• [Fragmento de la página]
Recuerdos de Semana Santa

Por: Dagoberto Espinoza Murra
Nací en Soledad, departamento de El Paraíso y cursé parte de la educación primaria en Liure, del mismo departamento. Ambos municipios pertenecieron a lo que se llamó Distrito de Texiguat.
En los pequeños pueblos arriba mencionados el sacerdote llegaba una vez al año, especialmente para celebrar la fiesta patronal.
Durante la Cuaresma en Liure, las rezadoras se encargaban de hablarle al pueblo en las diferentes estaciones que se recorrían bajo un sol abrasador. Los alumnos de la escuela acompañábamos la procesión con la seriedad de los mayores, pues se nos decía que para esa fecha toda broma o malcriadeza eran mal vistas por el Señor.
Ya para la Semana Santa (nunca supe cómo llegaron ciertas costumbres al pueblo), los varones, jóvenes y adultos, se tiznaban el rostro y decían ser los “judíos” de la población y designaban a uno de mayor edad para que hiciera el papel de “cónsul romano”, encargado de cobrar los impuestos por cualquier transacción que se hiciera, por mínima que fuera. Muchos pobladores pagaban con monedas de diez o cincuenta centavos; otros con frutas, mangos y naranjas y quienes no pagaban se sometían a penas mayores que serían cobradas el último día de la semana.

Datos en bruto
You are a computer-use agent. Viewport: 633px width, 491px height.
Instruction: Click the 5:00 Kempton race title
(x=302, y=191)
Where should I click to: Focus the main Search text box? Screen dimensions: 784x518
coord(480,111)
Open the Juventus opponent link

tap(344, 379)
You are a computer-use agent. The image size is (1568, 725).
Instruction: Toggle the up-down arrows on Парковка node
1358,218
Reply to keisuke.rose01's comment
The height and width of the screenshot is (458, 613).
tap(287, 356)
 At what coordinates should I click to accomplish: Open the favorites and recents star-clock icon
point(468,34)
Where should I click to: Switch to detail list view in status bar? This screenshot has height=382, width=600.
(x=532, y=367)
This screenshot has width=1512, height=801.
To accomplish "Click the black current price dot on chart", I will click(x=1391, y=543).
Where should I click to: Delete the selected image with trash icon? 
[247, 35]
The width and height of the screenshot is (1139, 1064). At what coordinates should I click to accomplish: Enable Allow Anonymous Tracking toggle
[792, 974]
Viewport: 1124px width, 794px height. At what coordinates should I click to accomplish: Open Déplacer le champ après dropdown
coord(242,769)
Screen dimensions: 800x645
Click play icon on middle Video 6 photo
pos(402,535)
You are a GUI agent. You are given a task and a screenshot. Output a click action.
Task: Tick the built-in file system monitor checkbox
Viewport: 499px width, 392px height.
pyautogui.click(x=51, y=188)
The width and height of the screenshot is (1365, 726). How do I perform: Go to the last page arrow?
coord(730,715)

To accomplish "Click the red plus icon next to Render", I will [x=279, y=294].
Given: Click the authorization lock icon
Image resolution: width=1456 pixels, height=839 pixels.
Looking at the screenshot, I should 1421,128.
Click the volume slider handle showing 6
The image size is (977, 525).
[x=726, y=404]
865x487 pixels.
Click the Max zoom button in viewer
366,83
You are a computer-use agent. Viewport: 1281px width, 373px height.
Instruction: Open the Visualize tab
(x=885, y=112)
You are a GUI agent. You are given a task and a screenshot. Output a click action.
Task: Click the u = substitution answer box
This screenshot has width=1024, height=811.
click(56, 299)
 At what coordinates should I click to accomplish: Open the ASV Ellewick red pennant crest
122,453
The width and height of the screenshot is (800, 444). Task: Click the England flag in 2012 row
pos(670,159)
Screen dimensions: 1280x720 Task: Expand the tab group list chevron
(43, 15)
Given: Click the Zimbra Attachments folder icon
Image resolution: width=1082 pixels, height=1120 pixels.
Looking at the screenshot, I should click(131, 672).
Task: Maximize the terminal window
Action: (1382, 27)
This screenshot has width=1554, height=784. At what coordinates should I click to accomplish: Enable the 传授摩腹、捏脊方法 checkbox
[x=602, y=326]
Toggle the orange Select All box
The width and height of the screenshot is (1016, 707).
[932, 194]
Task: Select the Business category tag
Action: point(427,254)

• [Objetivo] Sigue escribiendo el relato sobre los recuerdos de Semana Santa a partir de su última oración. Estos datos no tienen nada que ver con el relato.

• [Respuesta del ejercicio]
Cuando llegaba un sacerdote y oficiaba misa lo hacía de espaldas a la feligresía y al volver la vista al público le hablaba en latín, por lo que nunca supimos de qué se trataba el contenido de la misa.
Con la llegada al Papado de Juan XXIII y el Concilio Vaticano II, una de las concreciones fue que las misas se oficiarían en el idioma del país, lo que acercó a los pueblos a los actos litúrgicos. Sintiéndose de esta manera copartícipes del evento religioso, pues había mayor comprensión de lo que hasta antes solo entendían las personas ilustradas.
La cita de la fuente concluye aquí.